REQUIRED TASK: Find each line in the material below that contains the word "First", and copy every such line in full.
··········
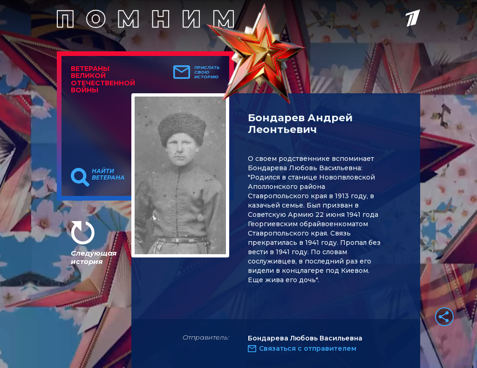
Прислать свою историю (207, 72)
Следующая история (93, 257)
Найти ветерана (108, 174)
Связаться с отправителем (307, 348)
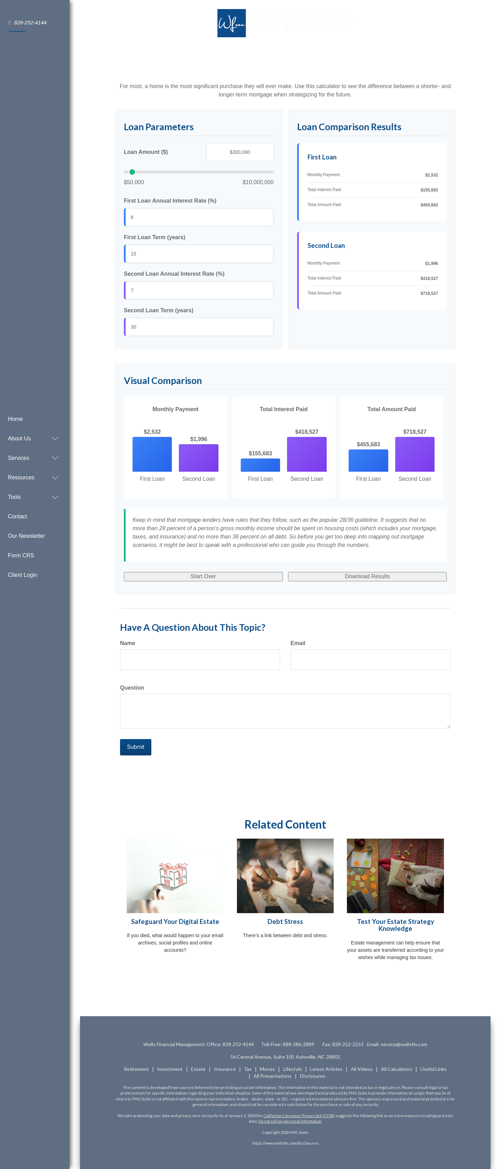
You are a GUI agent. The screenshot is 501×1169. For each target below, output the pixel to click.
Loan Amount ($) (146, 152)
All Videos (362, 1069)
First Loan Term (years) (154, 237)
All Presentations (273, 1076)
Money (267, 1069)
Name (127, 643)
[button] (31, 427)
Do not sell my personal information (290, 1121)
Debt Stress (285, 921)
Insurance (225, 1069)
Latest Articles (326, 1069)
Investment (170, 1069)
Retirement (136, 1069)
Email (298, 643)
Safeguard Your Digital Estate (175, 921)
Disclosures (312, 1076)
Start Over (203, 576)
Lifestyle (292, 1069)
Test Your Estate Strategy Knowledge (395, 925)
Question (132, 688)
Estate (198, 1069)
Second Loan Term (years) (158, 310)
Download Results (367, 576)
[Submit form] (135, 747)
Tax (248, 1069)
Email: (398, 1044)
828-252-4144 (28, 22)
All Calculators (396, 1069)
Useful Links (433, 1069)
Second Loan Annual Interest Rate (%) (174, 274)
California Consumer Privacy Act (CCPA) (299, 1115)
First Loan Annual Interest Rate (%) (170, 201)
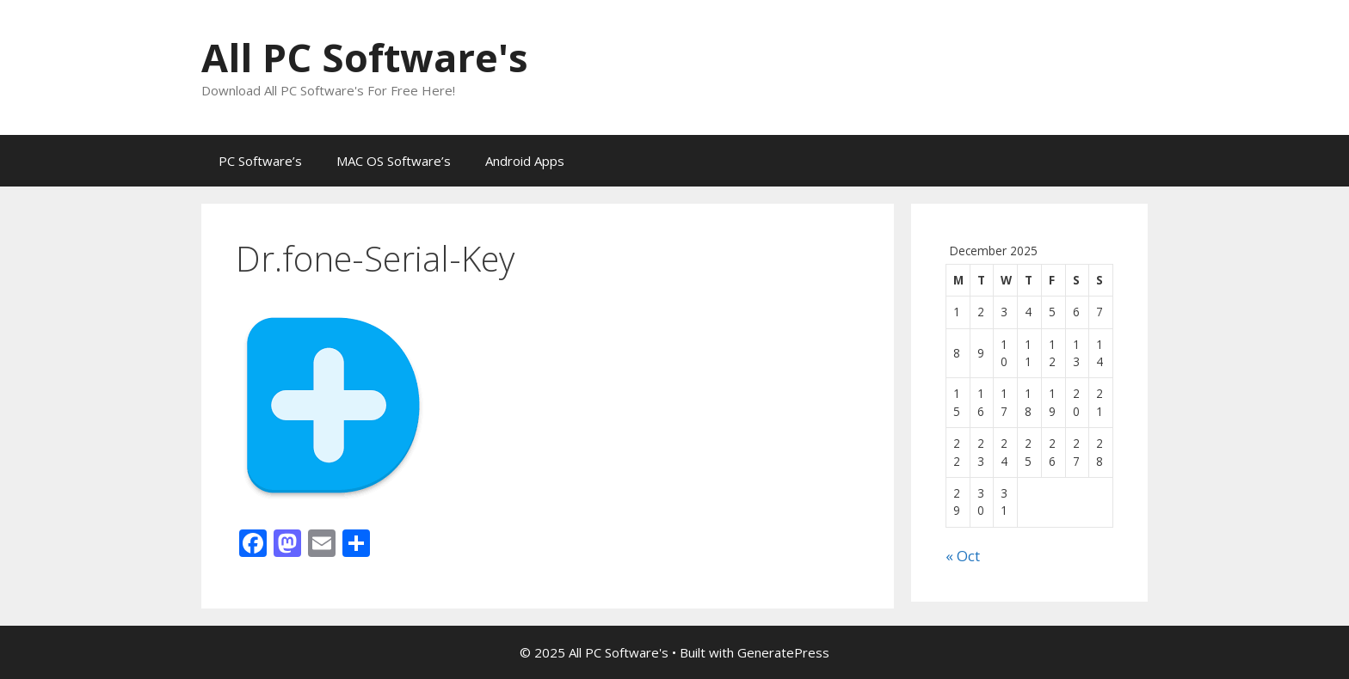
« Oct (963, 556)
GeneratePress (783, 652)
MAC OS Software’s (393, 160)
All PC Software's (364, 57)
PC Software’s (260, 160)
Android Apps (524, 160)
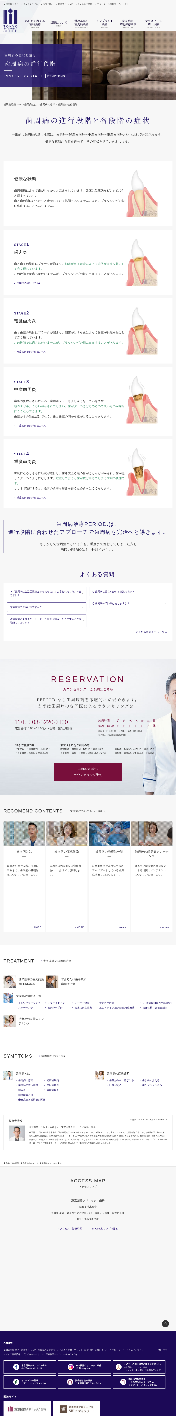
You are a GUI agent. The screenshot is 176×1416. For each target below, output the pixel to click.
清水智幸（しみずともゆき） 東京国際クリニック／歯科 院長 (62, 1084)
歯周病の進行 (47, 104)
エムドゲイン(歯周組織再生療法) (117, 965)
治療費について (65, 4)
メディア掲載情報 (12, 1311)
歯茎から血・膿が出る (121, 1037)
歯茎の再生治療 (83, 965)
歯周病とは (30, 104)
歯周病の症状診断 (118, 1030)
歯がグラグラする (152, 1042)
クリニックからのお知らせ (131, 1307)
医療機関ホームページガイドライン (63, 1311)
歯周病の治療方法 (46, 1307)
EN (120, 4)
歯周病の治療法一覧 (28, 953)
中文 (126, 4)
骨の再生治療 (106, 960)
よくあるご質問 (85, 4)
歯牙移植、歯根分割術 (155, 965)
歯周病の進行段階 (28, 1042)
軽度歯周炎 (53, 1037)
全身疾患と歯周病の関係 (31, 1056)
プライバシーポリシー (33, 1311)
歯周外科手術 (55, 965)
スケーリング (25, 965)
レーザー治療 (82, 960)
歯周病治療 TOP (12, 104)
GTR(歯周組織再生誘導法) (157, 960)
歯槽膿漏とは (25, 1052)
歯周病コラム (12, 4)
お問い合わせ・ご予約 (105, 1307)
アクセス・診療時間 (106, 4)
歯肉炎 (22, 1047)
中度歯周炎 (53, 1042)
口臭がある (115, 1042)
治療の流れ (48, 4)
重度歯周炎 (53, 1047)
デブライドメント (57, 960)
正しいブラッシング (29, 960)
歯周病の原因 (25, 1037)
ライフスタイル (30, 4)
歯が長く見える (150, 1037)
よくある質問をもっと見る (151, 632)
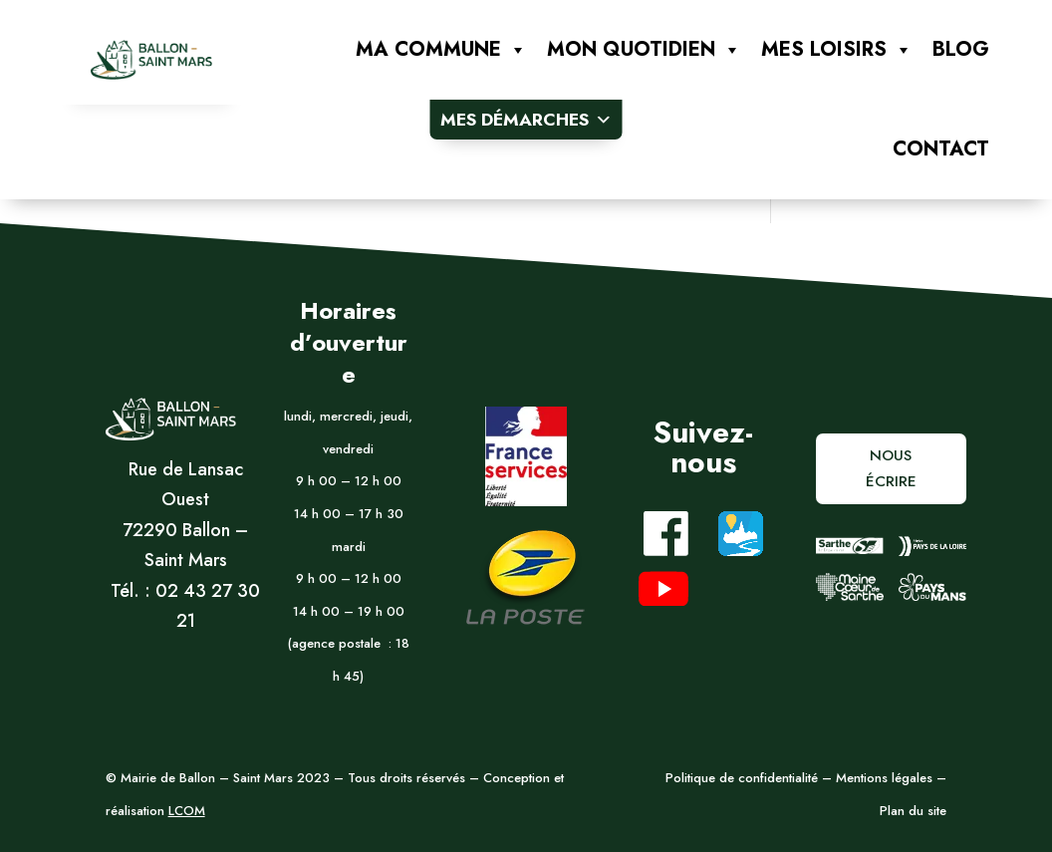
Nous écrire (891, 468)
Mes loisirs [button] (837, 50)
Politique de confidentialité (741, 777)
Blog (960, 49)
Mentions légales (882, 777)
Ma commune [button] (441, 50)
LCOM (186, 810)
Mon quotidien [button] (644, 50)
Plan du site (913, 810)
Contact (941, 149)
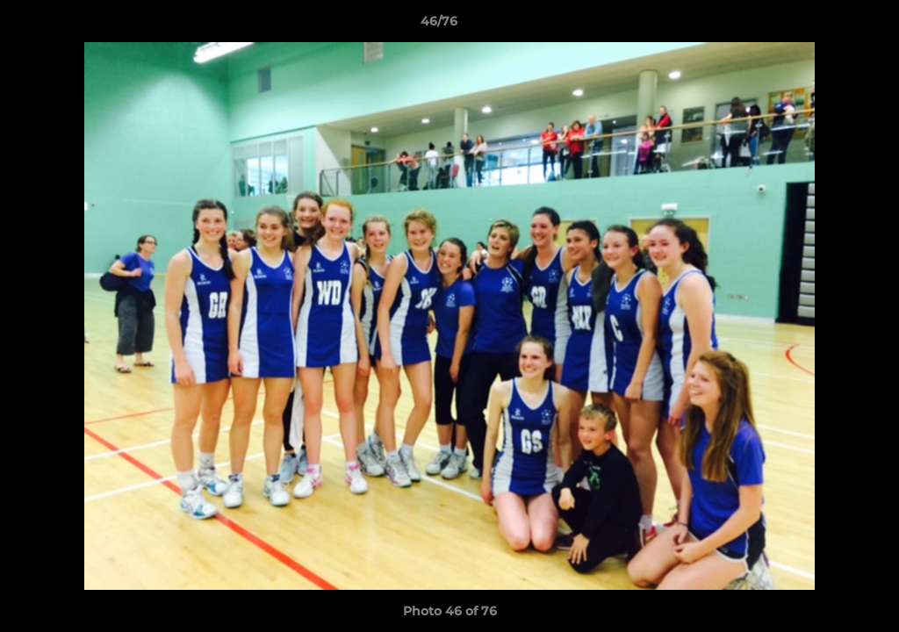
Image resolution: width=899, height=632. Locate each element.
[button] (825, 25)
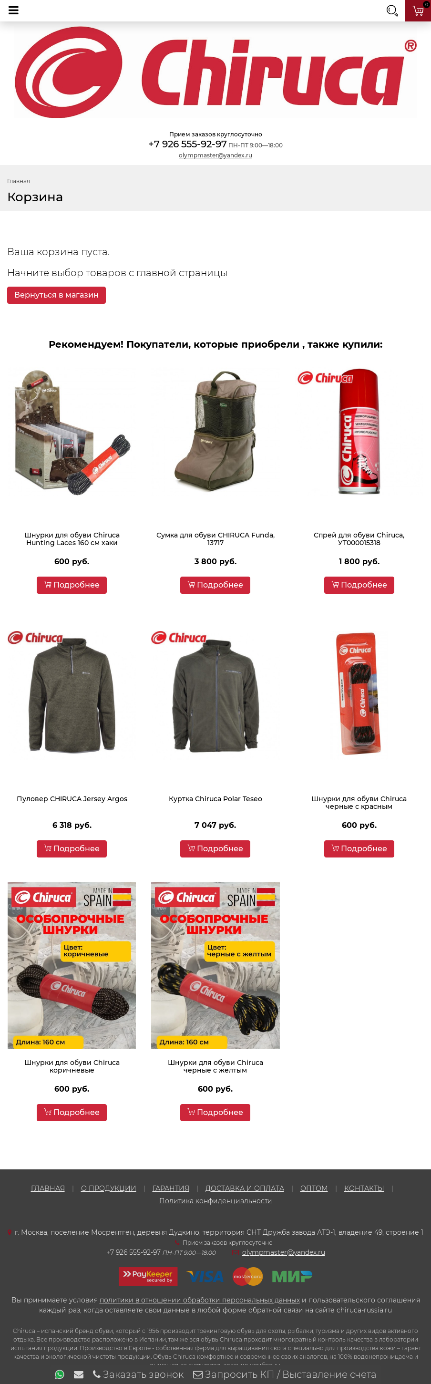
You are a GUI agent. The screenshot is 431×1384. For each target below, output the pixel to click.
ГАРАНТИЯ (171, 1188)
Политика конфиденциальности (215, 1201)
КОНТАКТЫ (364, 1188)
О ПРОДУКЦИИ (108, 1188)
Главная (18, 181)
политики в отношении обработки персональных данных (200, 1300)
··········
THE RESULT:
First Loan Term (years) (154, 237)
First Loan Annual Interest Rate (%) (170, 201)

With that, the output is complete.